Very low percentage of assigned reads using featureCounts
1
2
Entering edit mode
23 months ago

Dear all,

I am using featureCounts to count the number of reads per gene in an RNA-seq experiment. The problem is that I get very low number of assigned reads using featureCounts:

Assigned       3178736
Unassigned_Unmapped 0
Unassigned_MappingQuality   0
Unassigned_Chimera  0
Unassigned_FragmentLength   0
Unassigned_Duplicate    0
Unassigned_MultiMapping 0
Unassigned_Secondary    0
Unassigned_NonSplit 0
Unassigned_NoFeatures   41994410
Unassigned_Overlapping_Length   0
Unassigned_Ambiguity    77571683


I use the following:

featureCounts -M --fraction -g gene_id -T 6 -s 2 -a annotation/hg38.gtf -o counts/mycounts Alignment/*.bam


--The alignment files look fine in IGV. -- Both reference genome and annotation file are from UCSC. -- The library is reversely stranded, as I can also see in IGV.

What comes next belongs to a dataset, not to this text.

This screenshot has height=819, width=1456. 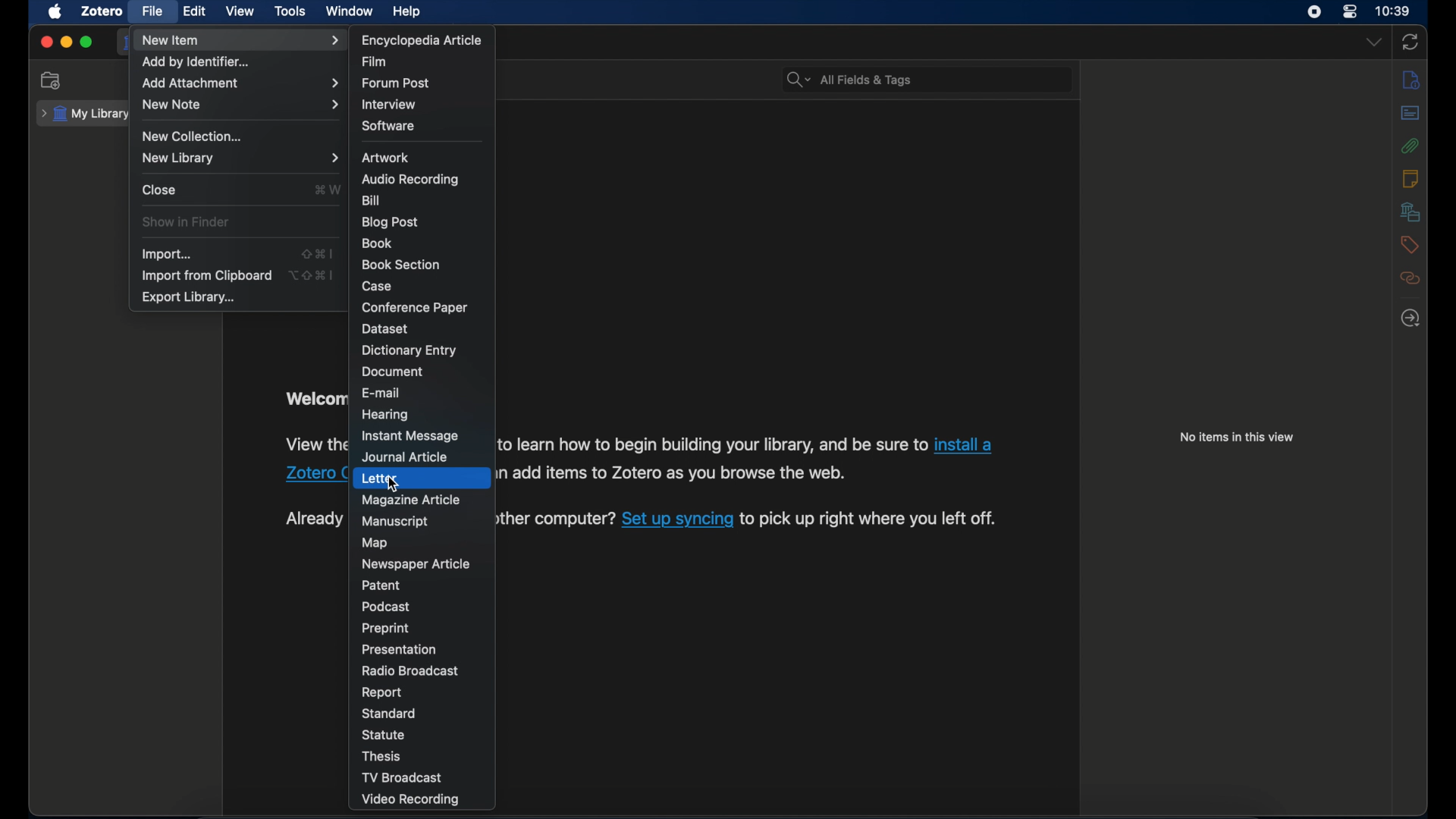 What do you see at coordinates (241, 83) in the screenshot?
I see `add attachment` at bounding box center [241, 83].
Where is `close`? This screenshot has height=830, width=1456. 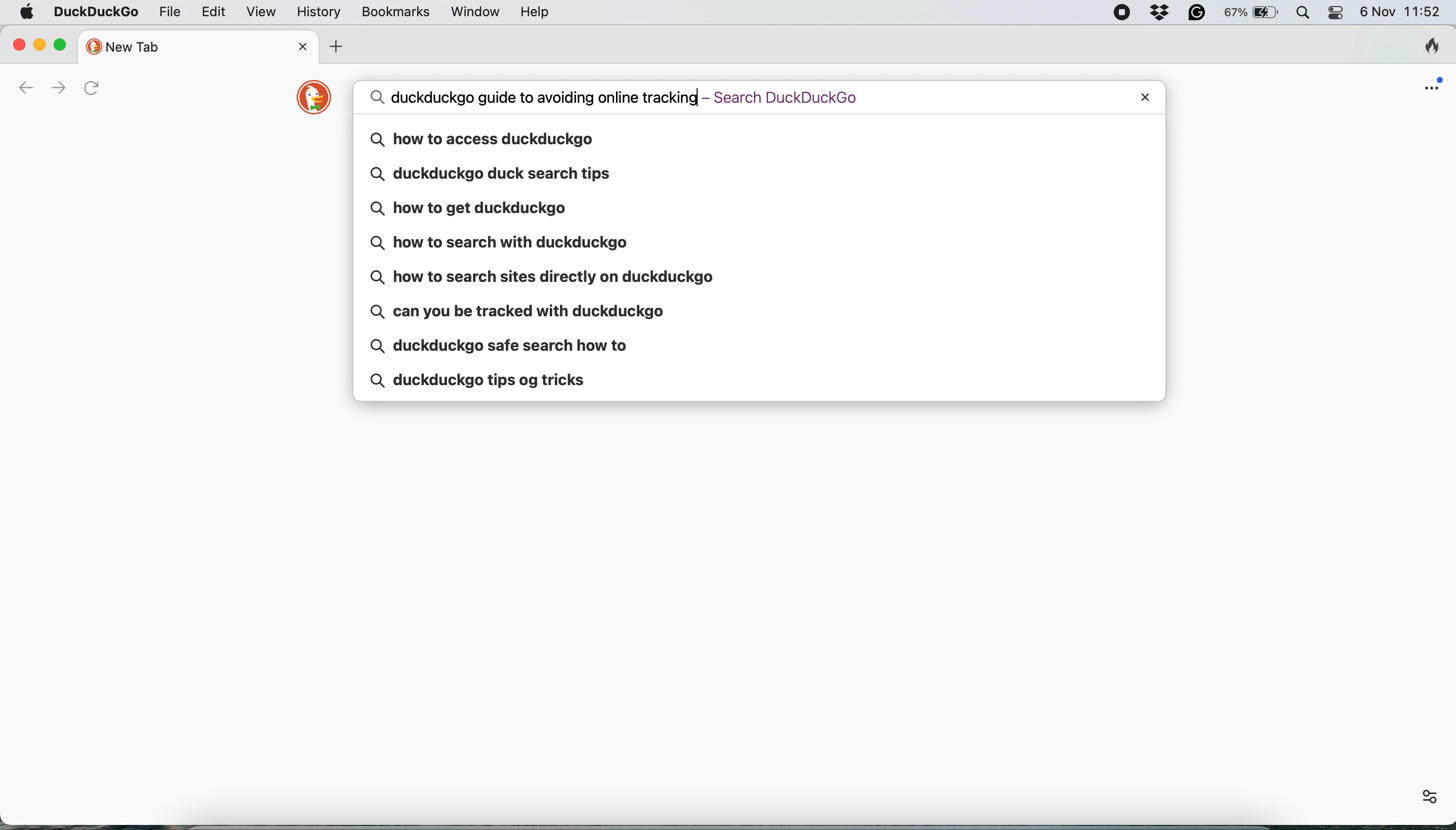
close is located at coordinates (1144, 97).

RNA-Seq next-gen • 1.7k views
0
Entering edit mode

Are you sure your library is reversed stranded?

0
Entering edit mode

Yes, and anyway I tried -s 0 and -s 1 in the featureCounts, did not improve!

0
Entering edit mode

You are counting "multi-mapped" reads. Specific reason for doing that?

Is there a chance you have rRNA (or DNA) contamination in your data?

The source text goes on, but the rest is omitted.